◆ **Tasks to perform**
a – In the concussion research article, how many years has Patrick Neary been examining brain injuries and sports?
b – Pick up the concussion research article after its last sentence and keep writing.

START Supplied passage

You only have one brain: U of R tackles concussion research
University and high school athletes get baseline testing prior to sports season
Patrick Neary, an exercise physiologist and professor of kinesiology at the U of R, has been examining brain injuries and sports for 10 years.
Concussions can really mess people up.- Kyler Flahr
This year, with support from research grants, Neary is collecting information on some 300 U of R athletes in all sports as well as a group of high school football players from Campbell Collegiate — members of the Tartans.
"The idea is to get information on how the brain is functioning prior to their starting a football season," Neary said Saturday.
In the lab, athletes like Yianni Maragos, 17, were connected to sensitive devices that tracked a variety of functions including oxygen use, heart activity and how the brain reacts to an exercise — a squat-stand.
At the end of the season Maragos will return to the lab for more testing to see if there are any changes. As well, if it should happen during the year that he shows signs of a possible concussion, he will be assessed during his recovery.
"Our coaching staff does a great job with that," he said, talking about how players are monitored for any injuries. "They will take us off."
Masking symptoms is a problem
One of the challenges of keeping players safe is ensuring they don't ignore or hide symptoms of a concussion. Neary said he tells young players to be alert to what is going on.
"I remind them that they have one brain and they need to keep that brain for the next 70, 80 years of their life," he said. "You don't have to suck it up like you used to, years ago."

END Supplied passage
START Dataset excerpts

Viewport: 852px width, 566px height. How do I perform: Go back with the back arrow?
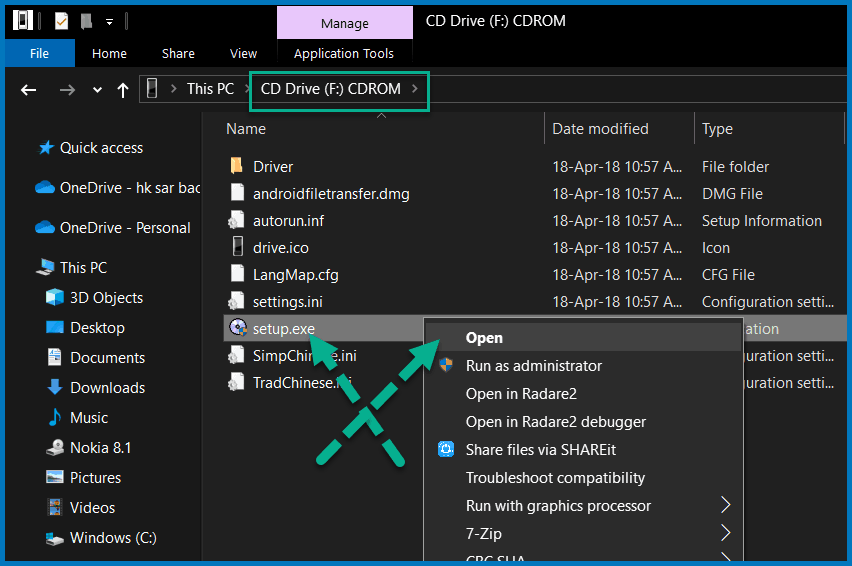(28, 90)
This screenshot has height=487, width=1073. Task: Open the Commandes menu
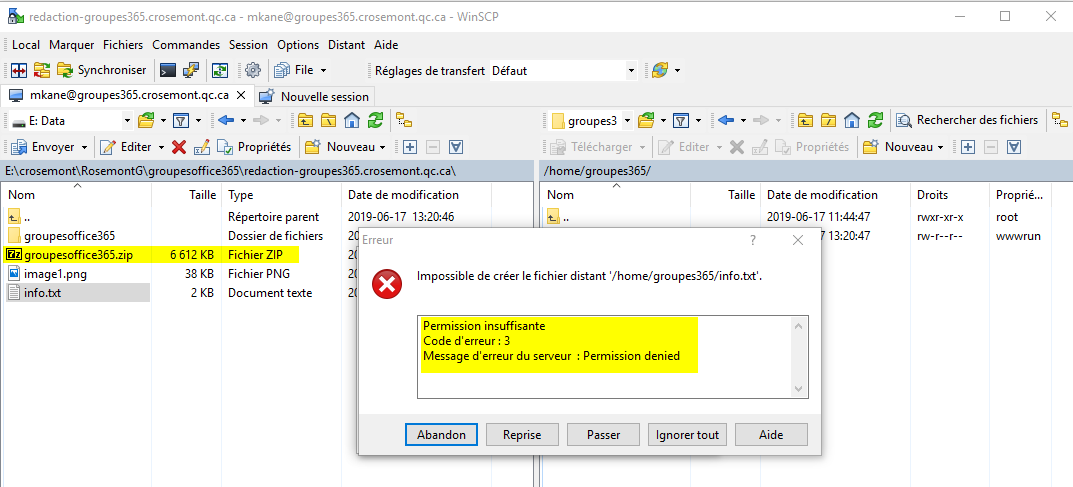coord(186,45)
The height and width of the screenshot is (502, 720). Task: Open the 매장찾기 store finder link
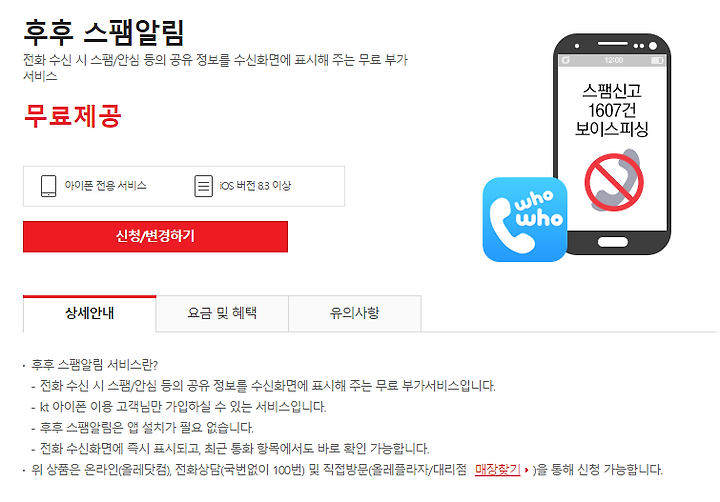[497, 470]
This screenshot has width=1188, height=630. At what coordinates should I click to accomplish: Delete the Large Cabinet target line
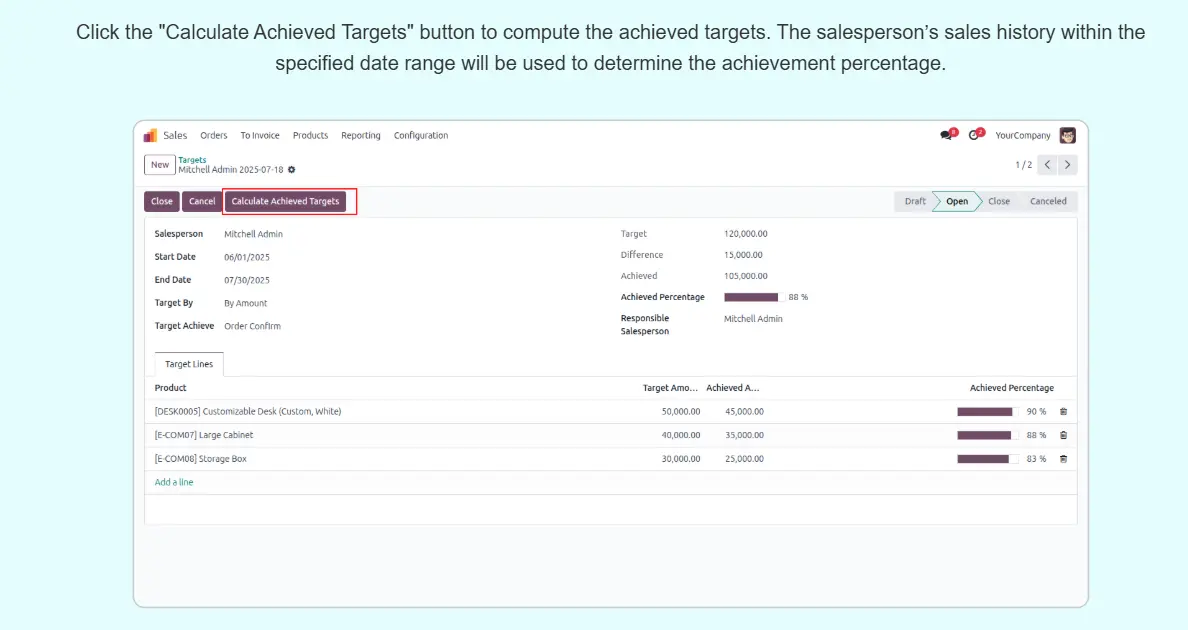click(1063, 436)
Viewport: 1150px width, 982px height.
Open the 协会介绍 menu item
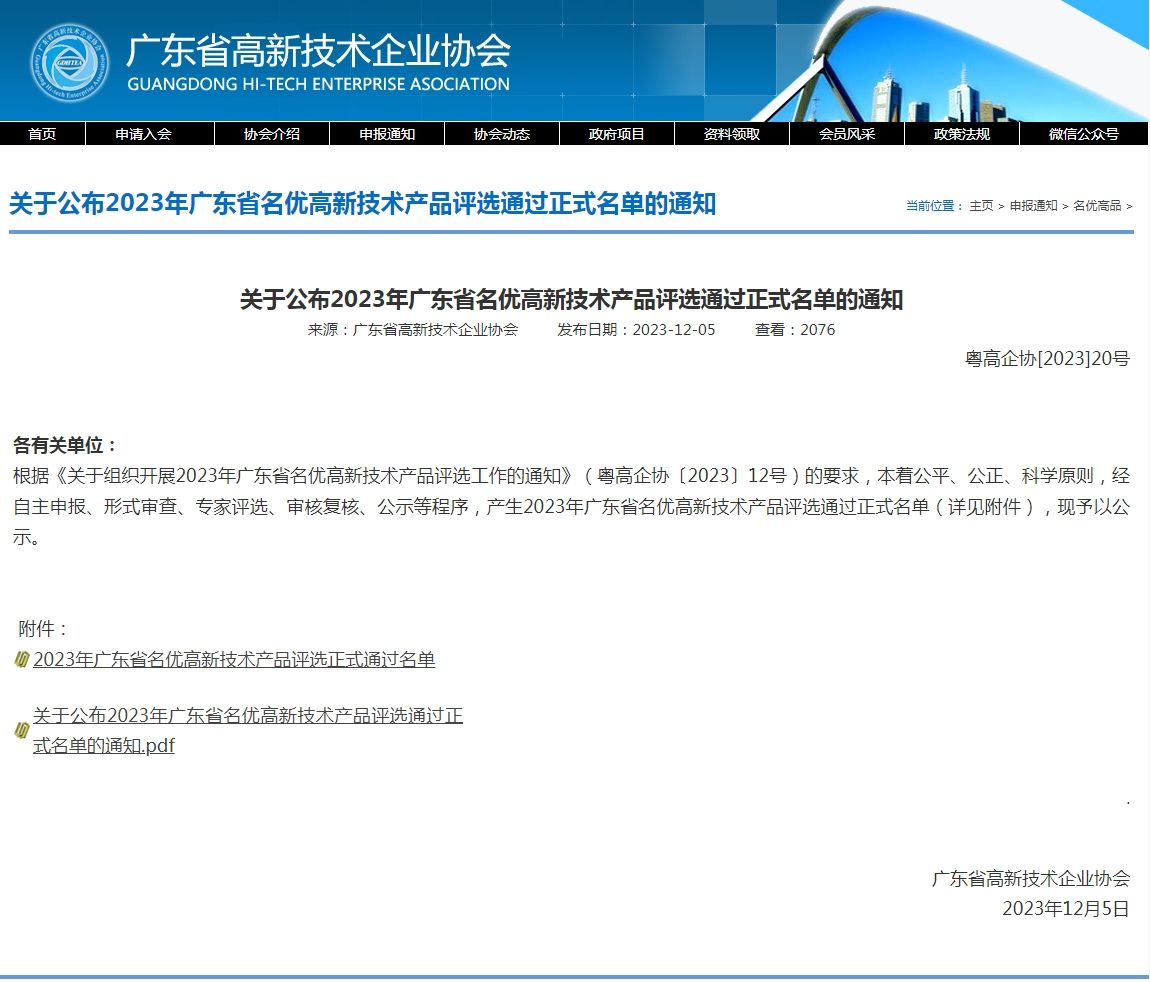pyautogui.click(x=271, y=134)
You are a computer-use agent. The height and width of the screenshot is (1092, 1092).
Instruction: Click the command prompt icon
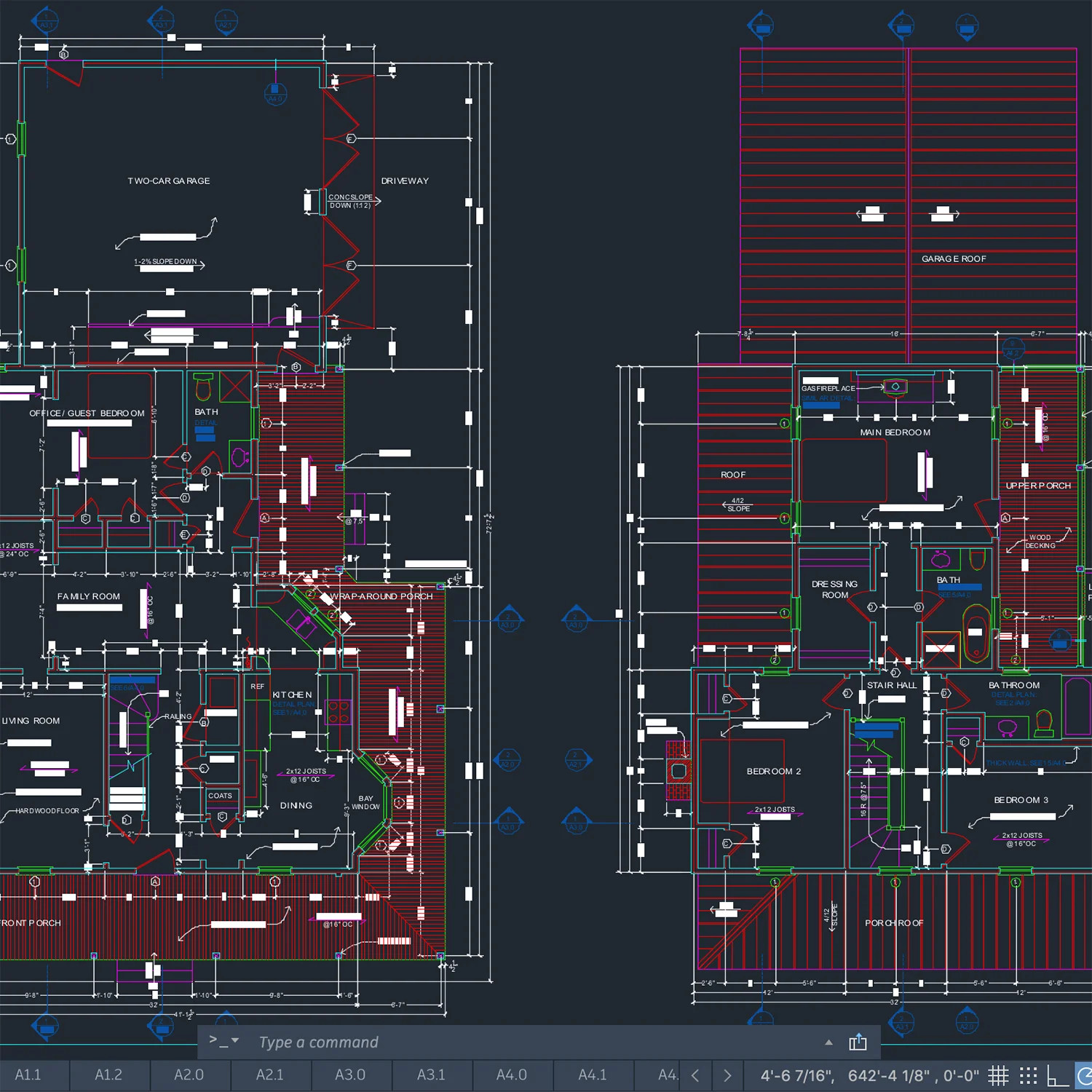(x=217, y=1041)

END Dataset excerpts

◆ **Responses by item number**
a – 10 years.

b –
Flahr was unable to walk for a spell, his speech was affected and he suffered blackouts.
"Concussions can really mess people up," Flahr said. He realized later that after the first hard hit of the game, he should have stayed on the sideline. "I should have just sat out."
"It was mainly just ego that made me keep playing," he said. "I wanted to prove myself and show the coaches that I can play."
Flahr said he is far more cautious about his play now and hopes to further develop his football skills.
"It's something that I love and want to do," he said, adding that his family is supportive but constantly reminding him that his health is their number one priority.
Equipment not a guarantee of protection
With their heads exposed players are more aware of what they are doing, he explained.
Neary also noted how concussions are related to sudden movement affecting the brain.
"A concussion is the movement of the brain inside the skull," he said. "You don't need to hit the head to get a concussion."
Neary added that in some ways players can be in greater danger because they feel invincible underneath a lot of protective gear.
"I don't think the equipment has helped the situation with concussions," he said. "They feel that they're gladiators out there."
Maragos said he and players like Flahr have learned a lot about how to hit safely and still produce on the field.
"We do a lot of non-head-to-head contact without diminishing our performance," he said.